La arquitectura como antesala del disfrute culinario
Esta Casa es un emblema de las ideas vanguardistas de inicios del siglo XX. Palanti construyó la torre-mirador para que la familia Fevre —dueña de la concesionaria Chrysler, ubicada frente a la Casa— pudiera ver las pruebas de autos que se realizaban en una pista que había la terraza. Una excentricidad que reflejaba la opulencia de la Belle Époque porteña.
El proyecto de puesta en valor estuvo a cargo de Eme Carranza Studio, que trabajó sobre la premisa de respetar la estructura original e introducir un lenguaje actual dentro de su historia. Mármoles, maderas, vitrales y herrerías fueron restaurados, mientras que mobiliario y luminarias diseñados especialmente para cada espacio se incorporaron como nuevos capítulos en la narrativa del lugar.
El interior retoma la estructura escénica de La Divina Comedia en tres actos —Infierno, Purgatorio y Paraíso—, trazando un recorrido sensorial donde arquitectura, arte y gastronomía dialogan de manera íntima y teatral.
Una cocina que honra el origen de cada ingrediente
El restaurante está liderado por Juan Ventureyra, chef galardonado con una Estrella Michelin en 2025 y una Estrella Verde Michelin en 2024 por su proyecto Riccitelli Bistró en Mendoza. Su propuesta interpreta la cocina porteña actual con un guiño a sus raíces italianas —en homenaje a Mario Palanti—, poniendo al producto argentino de estación como gran protagonista.
“Cocinar en una Casa como esta es un privilegio. La arquitectura inspira y exige. Buscamos que cada plato dialogue con su historia sin perder identidad ni precisión”, señala Ventureyra.
Vegetales orgánicos, pesca de anzuelo, carnes seleccionadas con trazabilidad y productos premium como el caviar y la carne de waygú se presentan en platos que invitan a ser compartidos para explorar texturas y combinaciones. Algunos entrantes que se lucen son el carpaccio de langostinos, el tartar de lomo y las mollejas con caviar.

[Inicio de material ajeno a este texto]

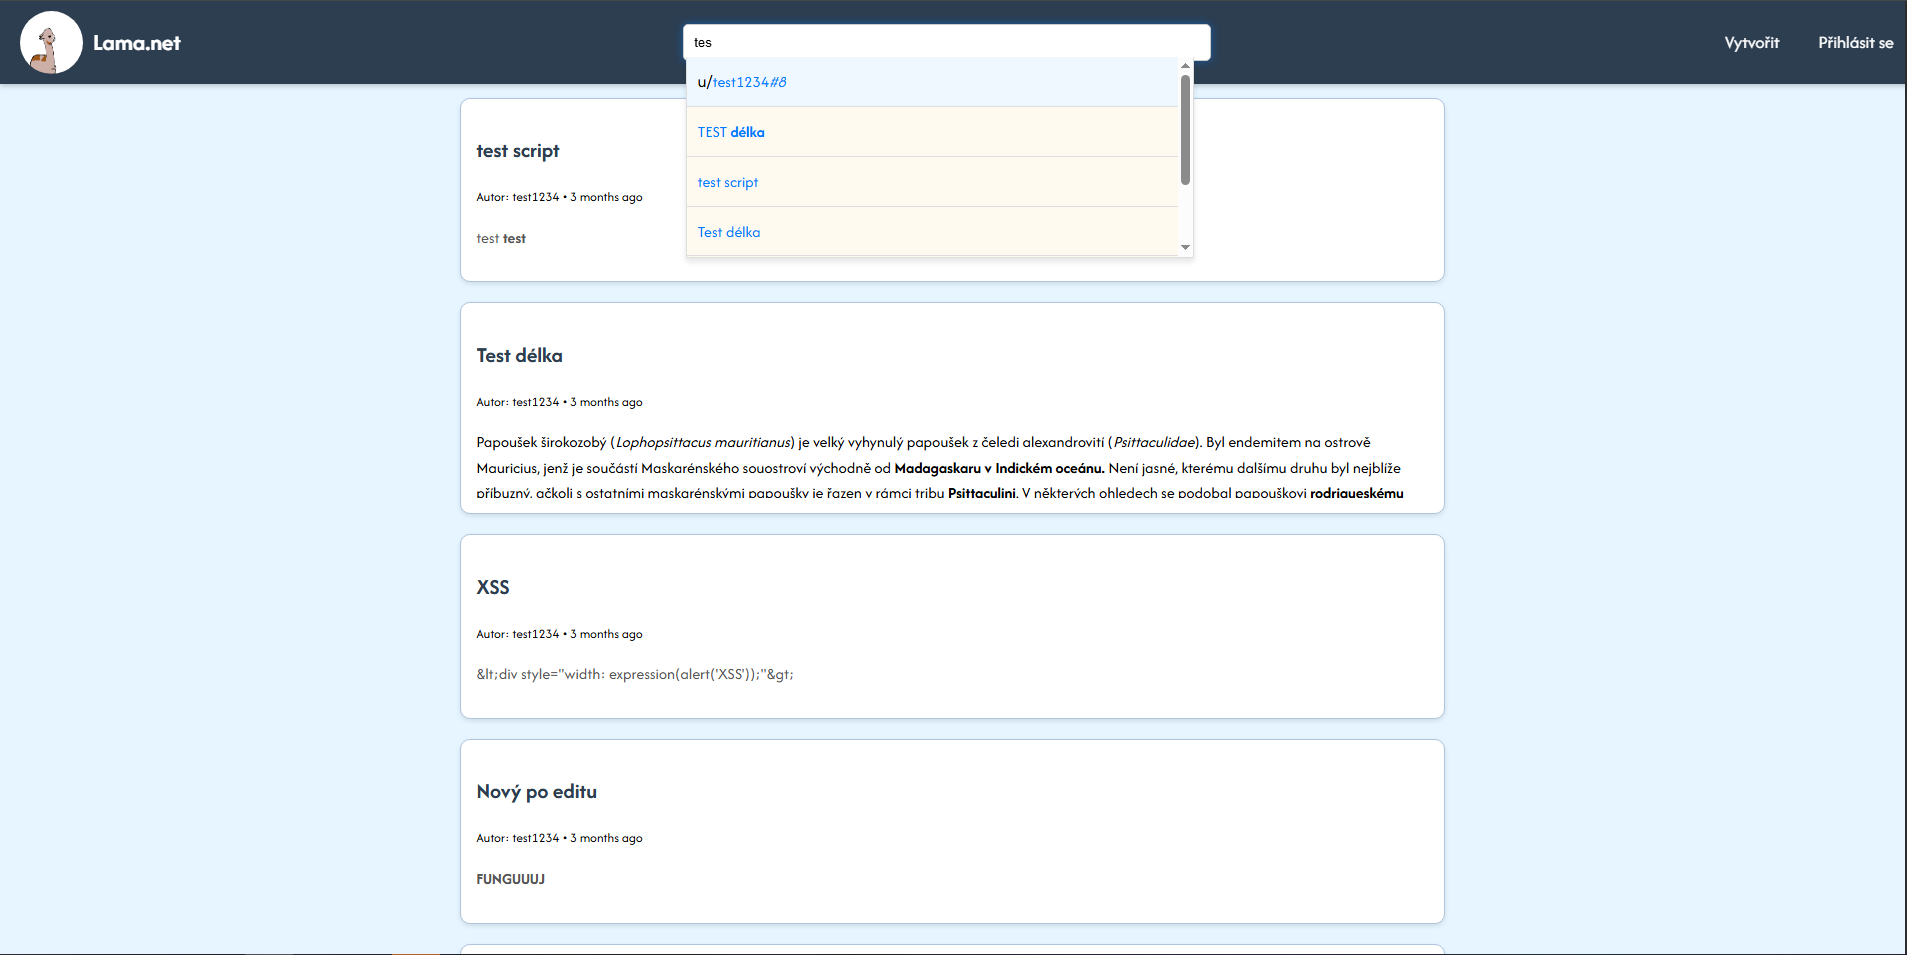Open the Přihlásit se login link
Image resolution: width=1907 pixels, height=955 pixels.
[x=1855, y=43]
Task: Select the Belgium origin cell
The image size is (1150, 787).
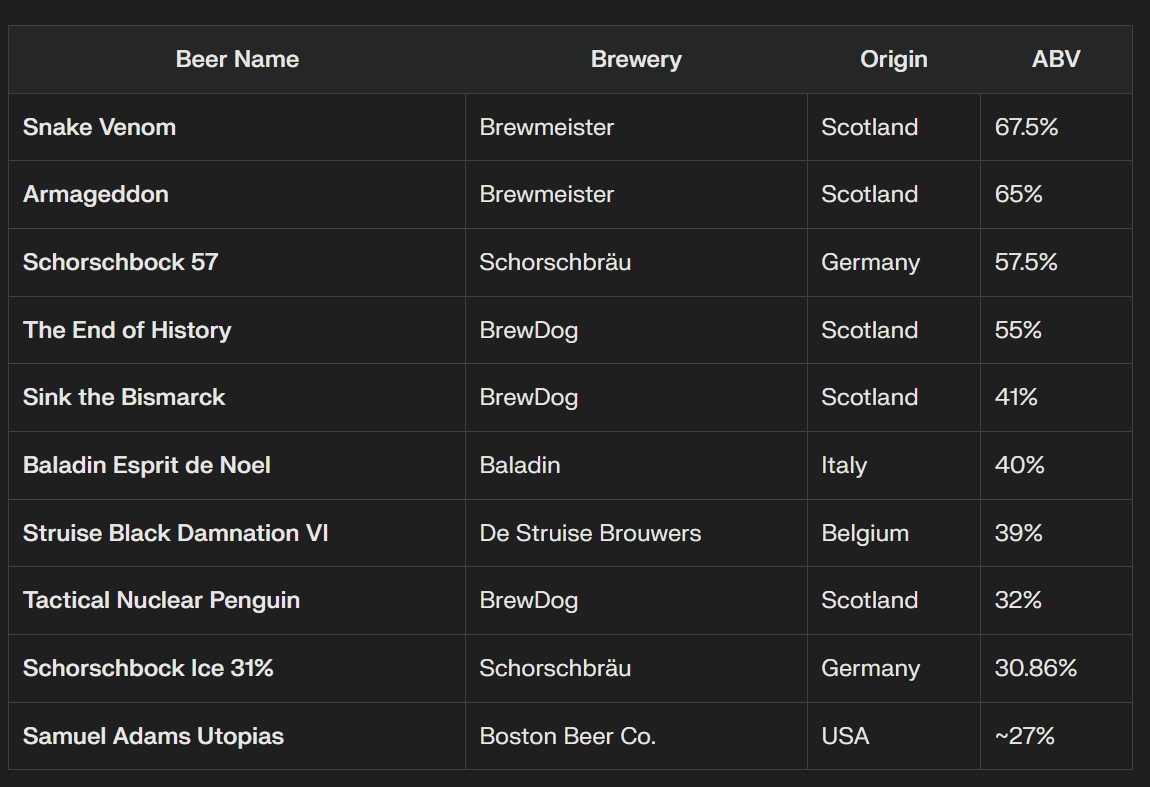Action: (865, 533)
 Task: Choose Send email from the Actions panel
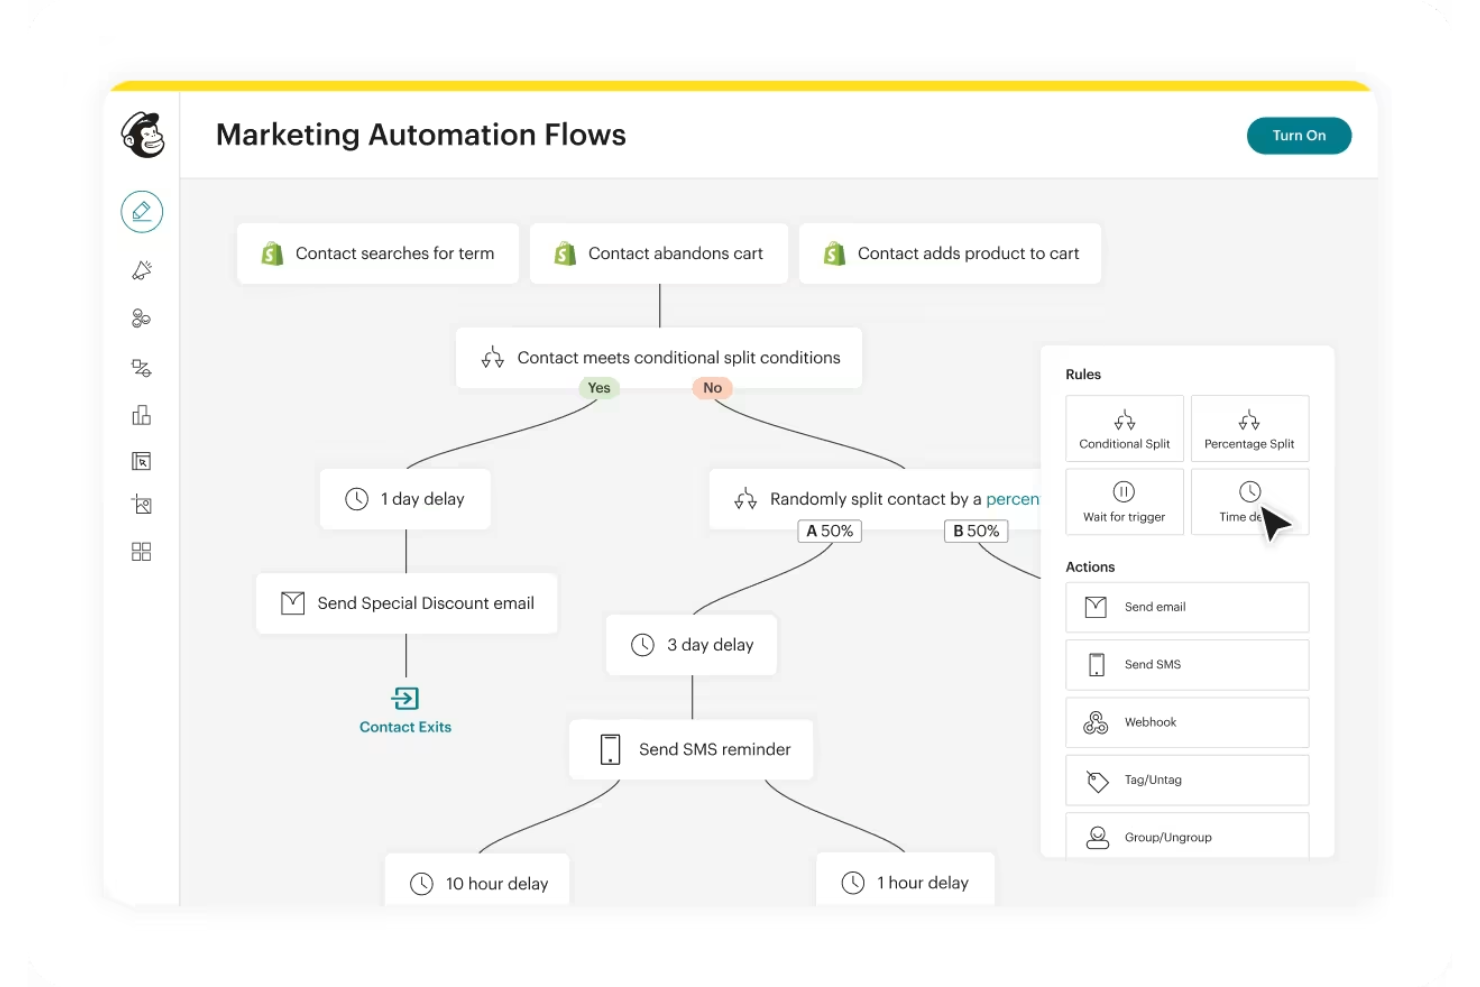pos(1186,607)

Las proteínas se ordenan separadamente: milanesa con hueso, un clásico porteño preparado como en Milán; pesca blanca con salsa beurre blanc y porchetta de cerdo Duroc, entre otras; se combinan con una selección de vegetales orgánicos, los mejores de cada estación. No faltan las pastas artesanales: linguini alla vodka y rigattoni con caviar. Entre los postres, se destacan el babá al rhum, las frutillas con sambayón y la torta de chocolate.

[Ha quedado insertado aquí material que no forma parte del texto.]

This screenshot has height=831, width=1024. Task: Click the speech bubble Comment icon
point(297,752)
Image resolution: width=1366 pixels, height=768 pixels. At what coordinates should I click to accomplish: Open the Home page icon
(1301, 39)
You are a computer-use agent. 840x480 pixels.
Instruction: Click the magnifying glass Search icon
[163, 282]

Gran parte del menú es libre de gluten y también se incluyen opciones veganas. Además, la panadería, pastelería, helados y pastas se elaboran íntegramente en la Casa.
Una selección de vinos y cócteles que acompaña la identidad culinaria
La carta de vinos, desarrollada por Marcela Rienzo, presidenta de la Asociación Argentina de Sommeliers, reúne etiquetas históricas, proyectos de pequeña escala, una selección internacional que equilibra tradición e innovación, para acompañar la propuesta desde una mirada amplia y diversa.

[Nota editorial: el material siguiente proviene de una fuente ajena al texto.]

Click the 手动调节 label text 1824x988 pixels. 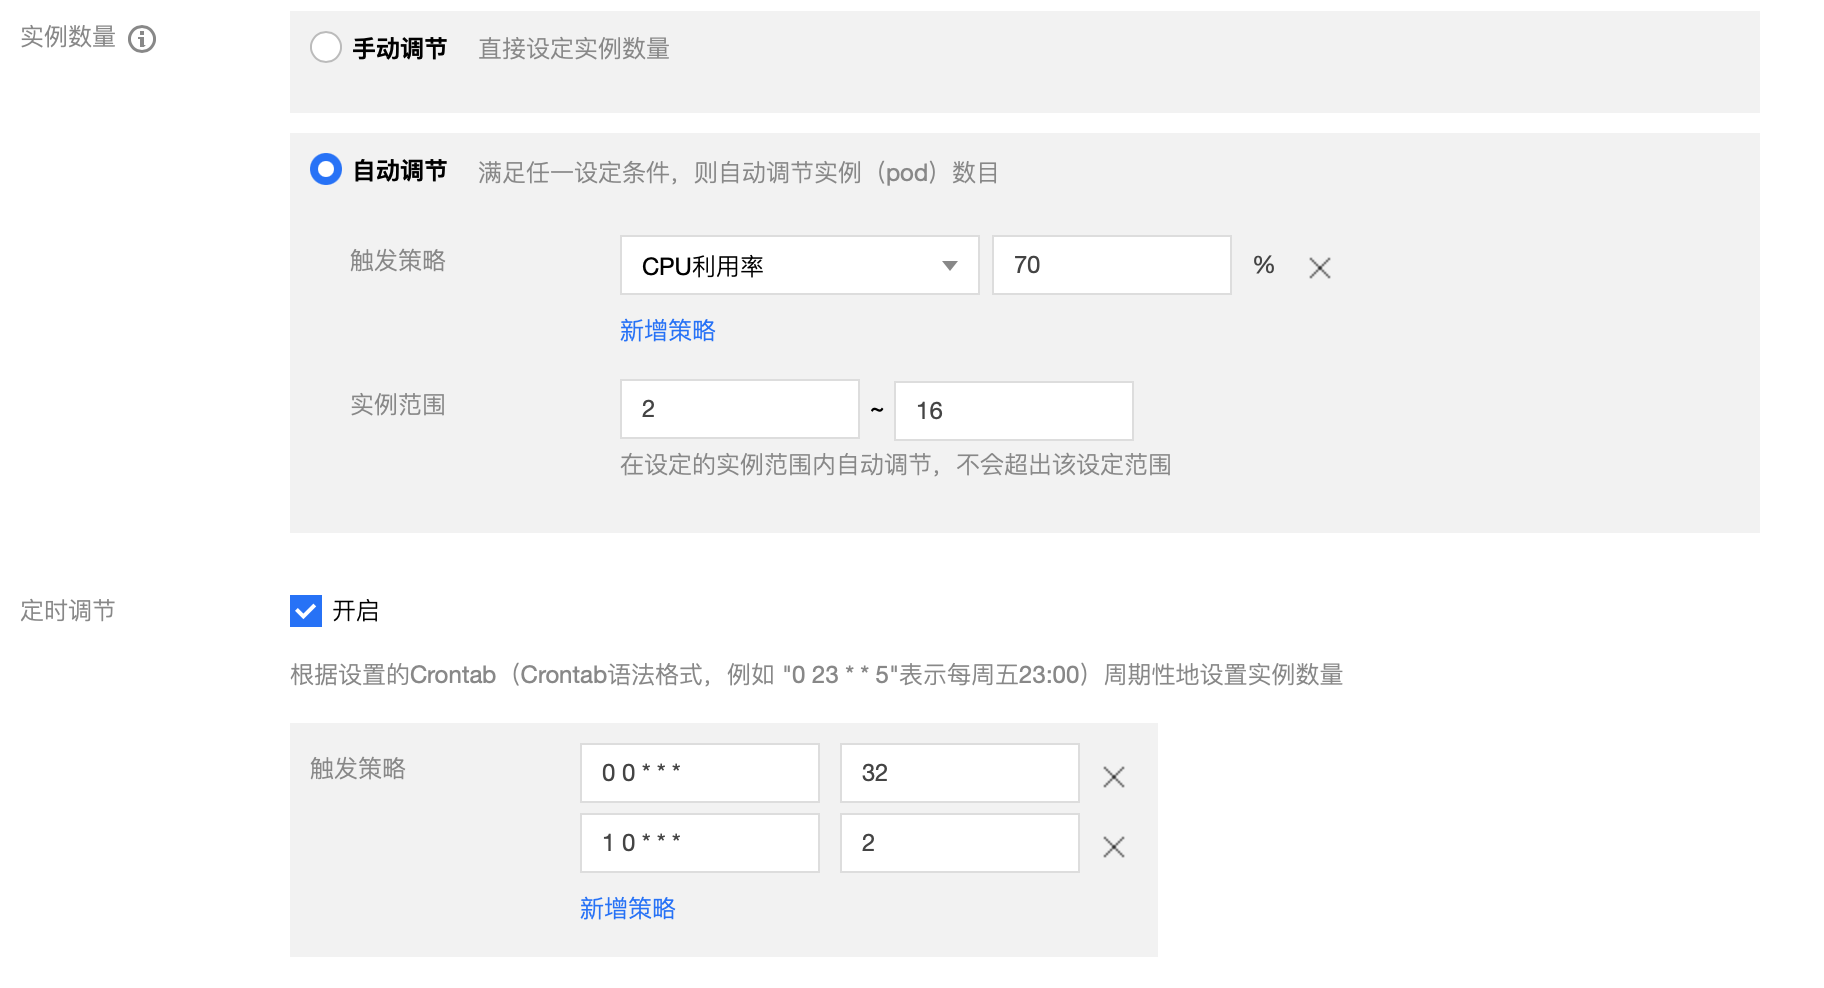click(400, 48)
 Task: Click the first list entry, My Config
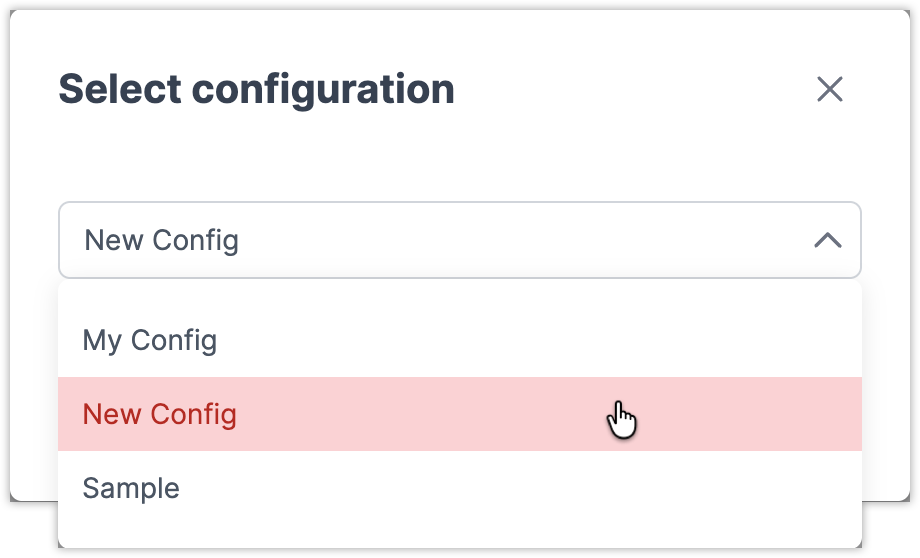click(150, 340)
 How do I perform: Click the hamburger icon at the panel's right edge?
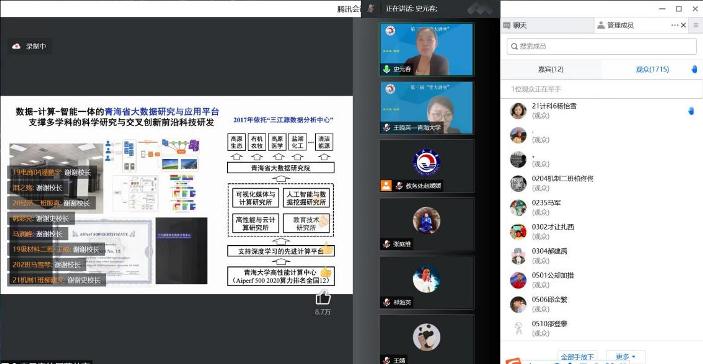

La coctelería, a cargo de Ludovico de Biaggi, presenta clásicos reinterpretados y tragos de autor elaborados con productos de estación. La barra trabaja en estrecha colaboración con la cocina para potenciar maridajes y experiencias complementarias.
Un legado que potencia la experiencia actual
Más de cien años después de su construcción como residencia de la familia Fevre, los detalles de la Casa siguen revelando la audacia creativa de Palanti. Ese espíritu visionario se revitaliza hoy en una experiencia gastronómica que apuesta por la elegancia, los encuentros íntimos y el placer de descubrir.
Casa Palanti es el lugar donde convergen las mentes inquietas, un refugio sofisticado en el corazón de Barrio Parque para quienes encuentran inspiración en la arquitectura, la conversación y la buena cocina. Hoy, el legado se reinventa para convertirse en el nuevo punto de referencia de Buenos Aires.
Información adicional
Dirección: Ortíz de Ocampo 2901, Buenos Aires
Horario: Lunes a miércoles de 12 a 24 h. Jueves a domingos de 12 a 01 h.